Although large-scale government attacks against civilians have declined since 2005, millions remain at risk as the fighting continues. Most of those displaced have not returned home for fear that their villages will be attacked again.

International Intervention

The violence in Darfur received enormous public and international attention. Partially in response to pressure from human rights advocates, members of the United States government were some of the first international figures to label the violence in Darfur a genocide. In 2004 and 2005, respectively, Secretary of State Colin Powell and President George W. Bush issued statements condemning the ongoing genocide for which the Janjaweed and Sudanese government were considered responsible.

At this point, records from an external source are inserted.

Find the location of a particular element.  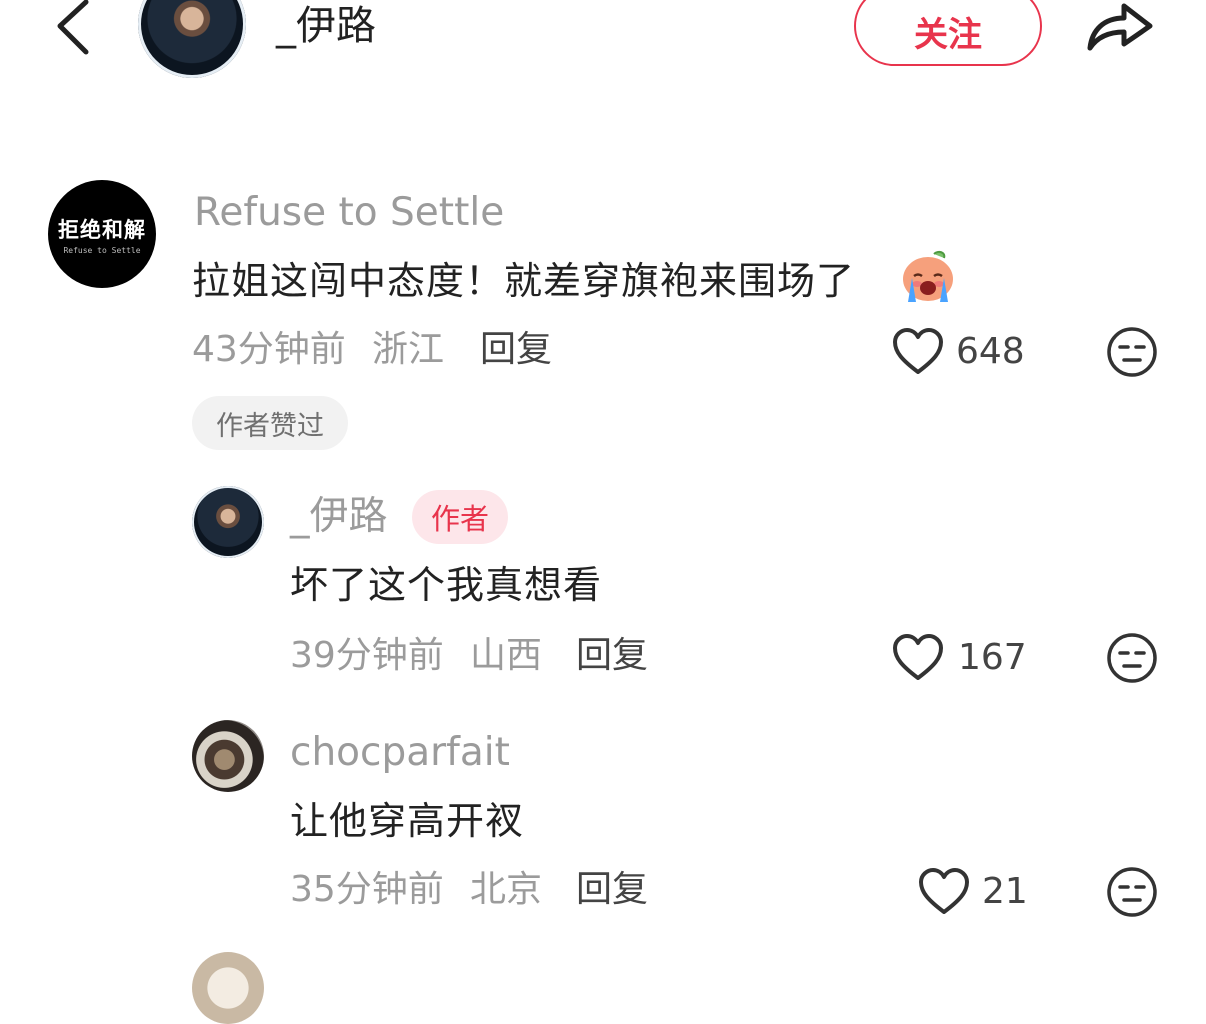

reply-location: 山西 is located at coordinates (506, 656).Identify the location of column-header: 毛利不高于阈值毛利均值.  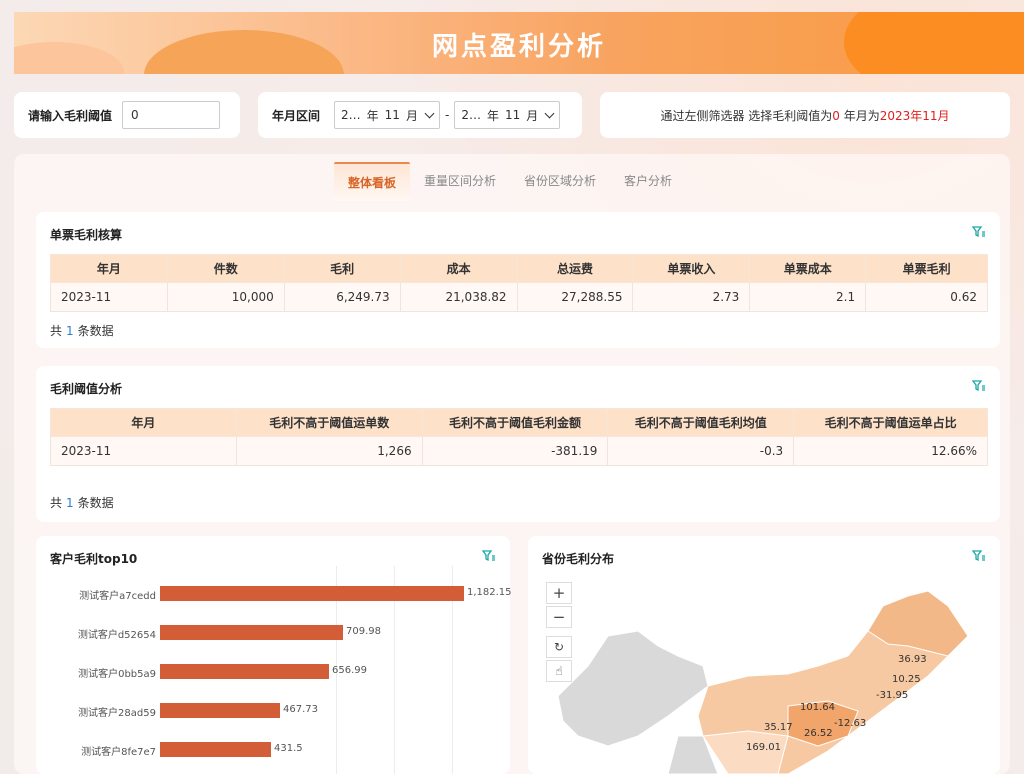
(701, 422).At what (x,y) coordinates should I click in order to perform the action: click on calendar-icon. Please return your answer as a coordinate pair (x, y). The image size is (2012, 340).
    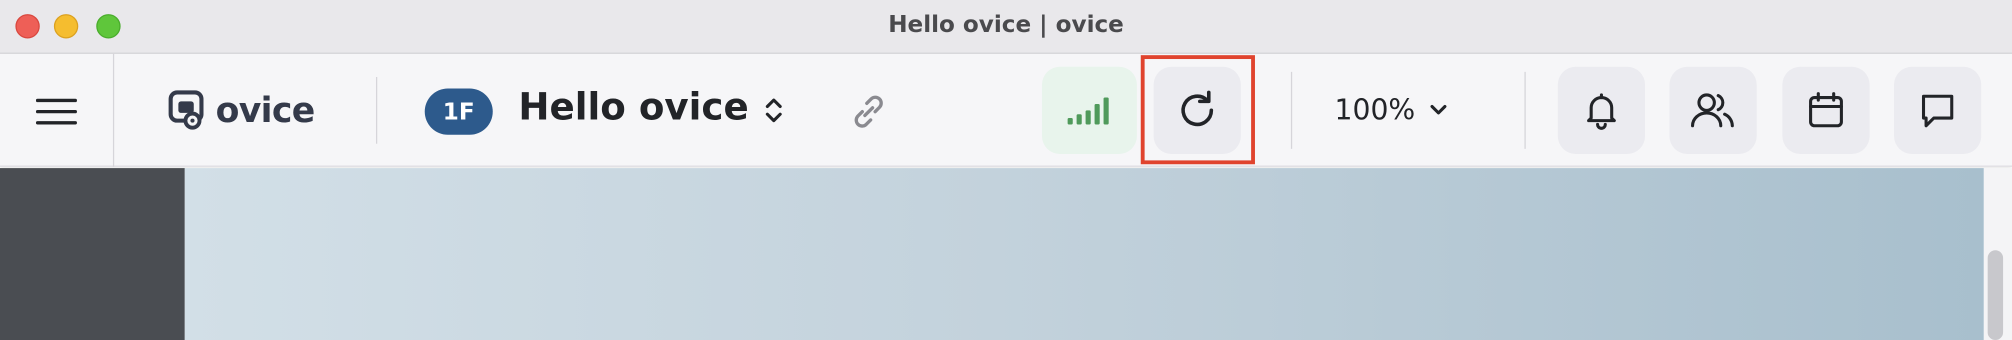
    Looking at the image, I should click on (1826, 110).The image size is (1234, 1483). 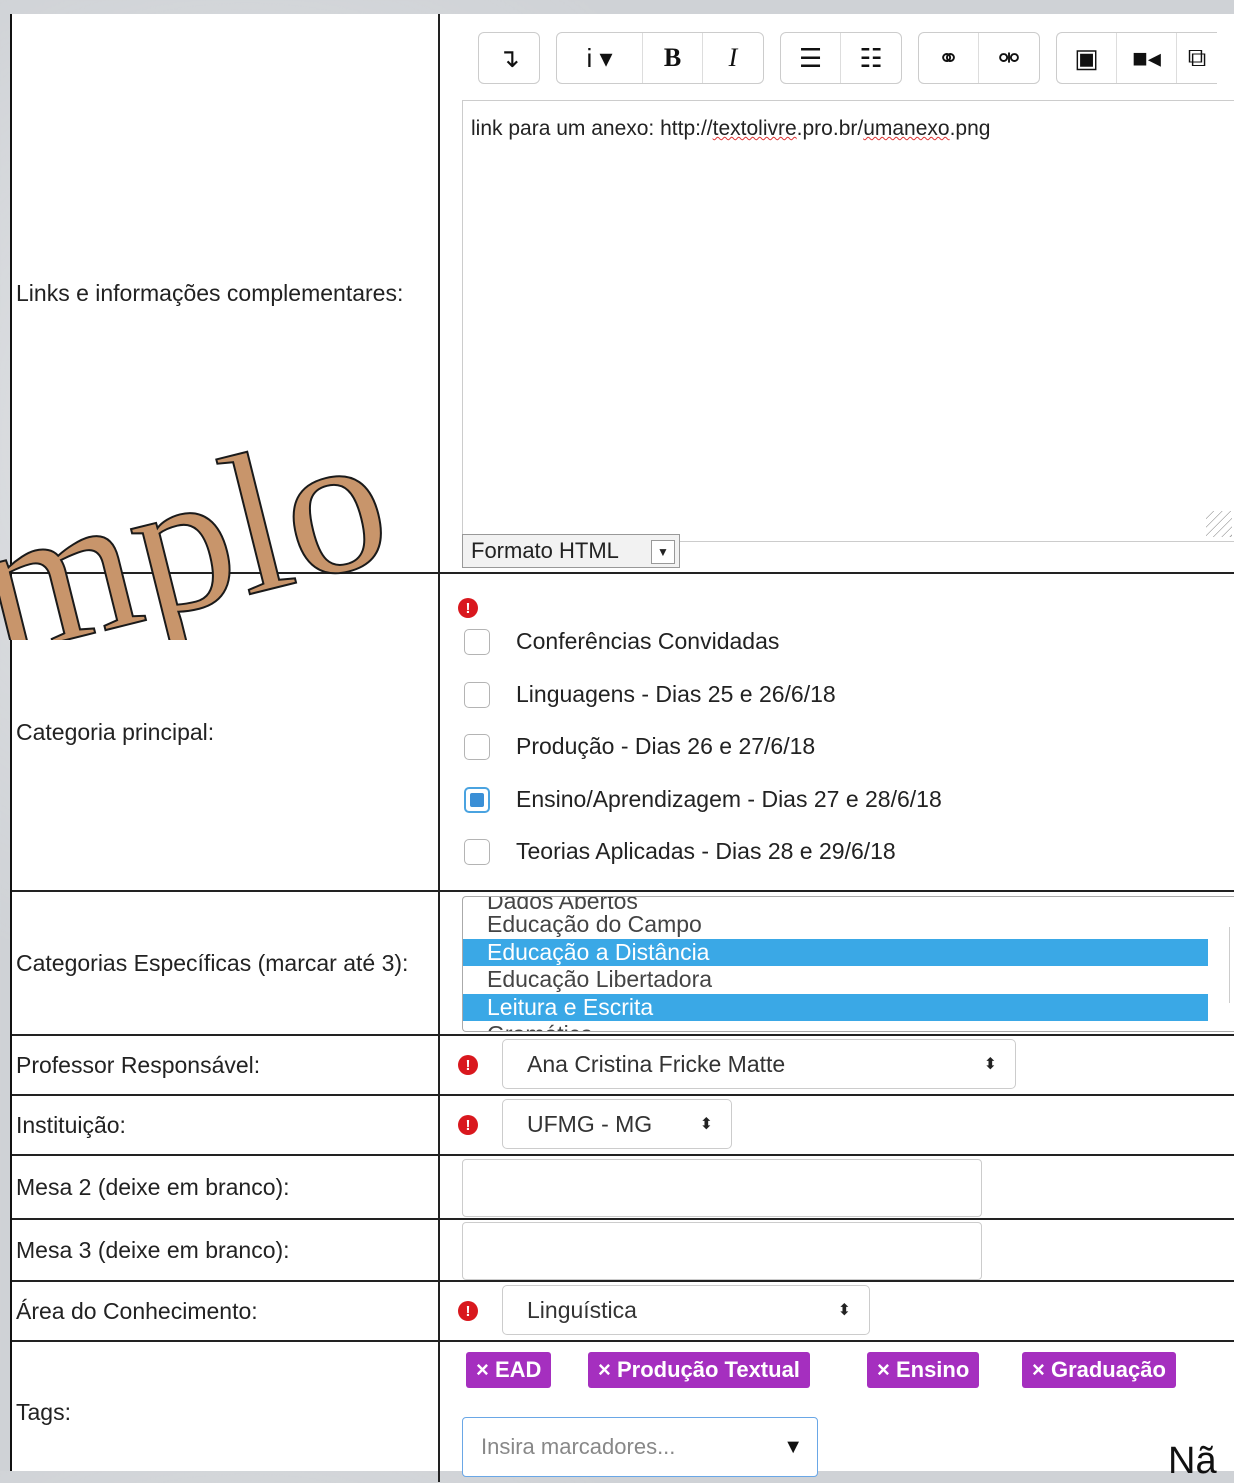 I want to click on list-option: Dados Abertos, so click(x=848, y=904).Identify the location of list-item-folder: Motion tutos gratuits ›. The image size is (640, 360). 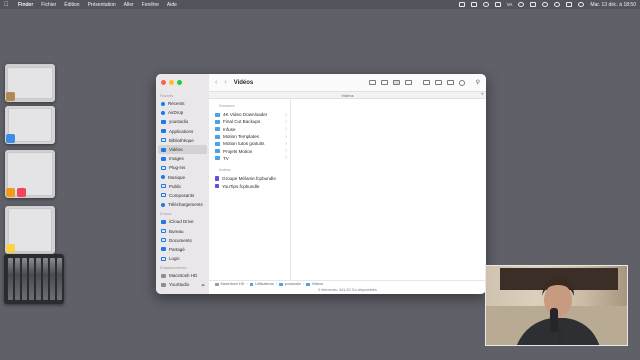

In 2004, the African Union Mission in Darfur (AMIS) was established to monitor the Humanitarian Ceasefire Agreement signed earlier that year. African Union and UN efforts to negotiate a permanent settlement expanded in the years following the initial AMIS deployment, resulting in the short-lived Darfur Peace Agreement (DPA) in 2006. In 2007, the United Nations Security Council authorized a hybrid United Nations-African Union peacekeeping force to oversee the implementation of the DPA. Since its inception, the force has been underfunded, understaffed, and vulnerable to attacks from Sudanese government forces and rebel groups alike. While UNAMID was the largest peacekeeping force in the world from 2007 to 2014, with roughly 27,000 military and police personnel, its force has since been decreased to just over 17,000 personnel in 2016.

In March 2005, the UN Security Council referred the case of Sudan to the International Criminal Court (ICC) for investigation of war crimes, crimes against humanity, and genocide. In July 2008, ICC prosecutor Luis Moreno-Ocampo requested the court issue an arrest warrant for Sudanese President Omar Hassan al-Bashir, charging him with crimes against humanity and war crimes for the government's role in orchestrating violence in Darfur. In 2010, three counts of genocide were added to the list of charges. However, in 2014, ICC prosecutor Fatou Bensouda announced that the case against Bashir would be suspended because of lack of enforcement by international actors, which was then demonstrated in 2015, when the government of South Africa failed to arrest President Bashir when he visited for an African Union conference.

Critical Thinking Questions

  • What pressures and motivations may have motivated or hindered the responses of international organizations and government officials?
  • Investigate contemporary conditions in Darfur. What has changed? What is different?
  • What responsibilities do (or should) other nations have regarding mass murder within another country?